* begin AVAILABLE RECORDS *

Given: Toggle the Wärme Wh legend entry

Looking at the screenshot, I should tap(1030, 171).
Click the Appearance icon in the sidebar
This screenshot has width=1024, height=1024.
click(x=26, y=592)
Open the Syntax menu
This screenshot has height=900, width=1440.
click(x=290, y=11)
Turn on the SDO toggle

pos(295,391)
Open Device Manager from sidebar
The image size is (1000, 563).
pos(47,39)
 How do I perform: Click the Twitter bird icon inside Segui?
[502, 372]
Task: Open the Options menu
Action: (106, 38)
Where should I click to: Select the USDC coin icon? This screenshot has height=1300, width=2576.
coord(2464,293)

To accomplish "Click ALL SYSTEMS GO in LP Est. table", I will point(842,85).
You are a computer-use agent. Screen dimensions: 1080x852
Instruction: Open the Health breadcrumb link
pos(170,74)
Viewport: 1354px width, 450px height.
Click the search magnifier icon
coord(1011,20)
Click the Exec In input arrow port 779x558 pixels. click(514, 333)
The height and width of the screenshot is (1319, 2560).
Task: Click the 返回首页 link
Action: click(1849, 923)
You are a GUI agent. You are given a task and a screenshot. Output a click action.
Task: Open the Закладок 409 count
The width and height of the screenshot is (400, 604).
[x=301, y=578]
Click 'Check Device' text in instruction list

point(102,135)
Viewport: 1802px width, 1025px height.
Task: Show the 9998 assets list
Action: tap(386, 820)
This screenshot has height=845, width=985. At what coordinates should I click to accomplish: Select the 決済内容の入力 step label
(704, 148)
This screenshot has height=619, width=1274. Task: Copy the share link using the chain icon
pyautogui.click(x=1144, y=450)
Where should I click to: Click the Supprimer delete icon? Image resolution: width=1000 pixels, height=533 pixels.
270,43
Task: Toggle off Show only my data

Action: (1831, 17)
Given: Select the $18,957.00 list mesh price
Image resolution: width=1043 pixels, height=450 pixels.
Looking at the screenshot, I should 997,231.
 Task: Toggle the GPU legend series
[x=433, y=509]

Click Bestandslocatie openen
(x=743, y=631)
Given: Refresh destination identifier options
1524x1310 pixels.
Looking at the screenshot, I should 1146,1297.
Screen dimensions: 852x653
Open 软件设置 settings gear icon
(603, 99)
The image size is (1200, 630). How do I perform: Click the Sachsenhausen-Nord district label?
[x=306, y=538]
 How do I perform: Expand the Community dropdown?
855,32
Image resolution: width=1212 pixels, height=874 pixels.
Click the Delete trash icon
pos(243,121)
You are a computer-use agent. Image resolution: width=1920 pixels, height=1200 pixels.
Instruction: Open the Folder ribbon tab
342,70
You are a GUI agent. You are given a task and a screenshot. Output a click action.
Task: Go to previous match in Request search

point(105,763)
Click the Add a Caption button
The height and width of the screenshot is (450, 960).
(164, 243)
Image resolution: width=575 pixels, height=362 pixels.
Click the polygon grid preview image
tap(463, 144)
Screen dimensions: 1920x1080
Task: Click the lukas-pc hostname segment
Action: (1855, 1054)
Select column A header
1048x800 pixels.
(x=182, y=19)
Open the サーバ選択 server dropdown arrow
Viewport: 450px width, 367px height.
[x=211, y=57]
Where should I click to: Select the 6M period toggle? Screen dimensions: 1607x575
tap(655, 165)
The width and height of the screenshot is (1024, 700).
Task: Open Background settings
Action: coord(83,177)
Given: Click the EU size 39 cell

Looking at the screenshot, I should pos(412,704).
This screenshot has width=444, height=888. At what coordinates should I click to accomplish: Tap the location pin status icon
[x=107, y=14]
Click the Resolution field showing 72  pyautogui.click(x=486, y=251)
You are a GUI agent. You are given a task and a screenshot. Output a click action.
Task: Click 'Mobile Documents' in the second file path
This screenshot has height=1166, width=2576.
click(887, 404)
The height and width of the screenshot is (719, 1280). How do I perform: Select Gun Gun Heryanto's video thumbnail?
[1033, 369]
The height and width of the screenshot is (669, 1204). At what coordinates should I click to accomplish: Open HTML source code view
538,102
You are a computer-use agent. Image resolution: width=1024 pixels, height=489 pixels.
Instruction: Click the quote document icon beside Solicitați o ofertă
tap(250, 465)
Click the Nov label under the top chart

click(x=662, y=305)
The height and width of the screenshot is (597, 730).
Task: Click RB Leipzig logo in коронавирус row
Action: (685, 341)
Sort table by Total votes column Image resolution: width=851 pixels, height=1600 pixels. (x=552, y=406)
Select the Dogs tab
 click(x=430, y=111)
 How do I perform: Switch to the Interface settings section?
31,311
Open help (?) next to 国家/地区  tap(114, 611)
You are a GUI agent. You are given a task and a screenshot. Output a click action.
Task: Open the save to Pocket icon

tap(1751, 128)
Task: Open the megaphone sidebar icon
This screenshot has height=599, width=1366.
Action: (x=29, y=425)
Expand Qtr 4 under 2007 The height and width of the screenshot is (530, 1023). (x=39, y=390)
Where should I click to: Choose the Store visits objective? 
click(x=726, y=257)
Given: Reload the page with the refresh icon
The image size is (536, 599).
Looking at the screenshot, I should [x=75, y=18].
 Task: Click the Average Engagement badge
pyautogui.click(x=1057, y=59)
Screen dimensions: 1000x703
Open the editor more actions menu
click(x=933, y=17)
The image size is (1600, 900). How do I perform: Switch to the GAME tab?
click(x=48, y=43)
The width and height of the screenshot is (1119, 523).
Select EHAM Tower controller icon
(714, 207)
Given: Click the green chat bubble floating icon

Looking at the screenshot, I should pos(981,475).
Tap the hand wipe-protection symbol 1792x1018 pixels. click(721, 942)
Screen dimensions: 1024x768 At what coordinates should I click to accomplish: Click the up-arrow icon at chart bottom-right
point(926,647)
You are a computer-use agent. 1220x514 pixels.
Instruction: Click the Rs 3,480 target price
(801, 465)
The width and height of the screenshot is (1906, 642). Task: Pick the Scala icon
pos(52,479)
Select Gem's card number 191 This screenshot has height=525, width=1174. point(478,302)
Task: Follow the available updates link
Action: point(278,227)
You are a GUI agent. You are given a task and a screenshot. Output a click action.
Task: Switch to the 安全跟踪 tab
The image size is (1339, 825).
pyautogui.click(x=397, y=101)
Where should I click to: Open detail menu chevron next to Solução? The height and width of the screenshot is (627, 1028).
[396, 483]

* end AVAILABLE RECORDS *

# WHAT THE TASK REQUIRES
Return every line of the items above that contains the word "size", treating uppercase and lowercase letters as different.

# FULL ANSWER
The image size is (1000, 563).
The image size is (1200, 630). How do I perform: Click the Sachsenhausen-Nord district label?
Given: Click the EU size 39 cell
The image size is (536, 599).
The image size is (1600, 900). How do I perform: Switch to the GAME tab?
The image size is (1339, 825).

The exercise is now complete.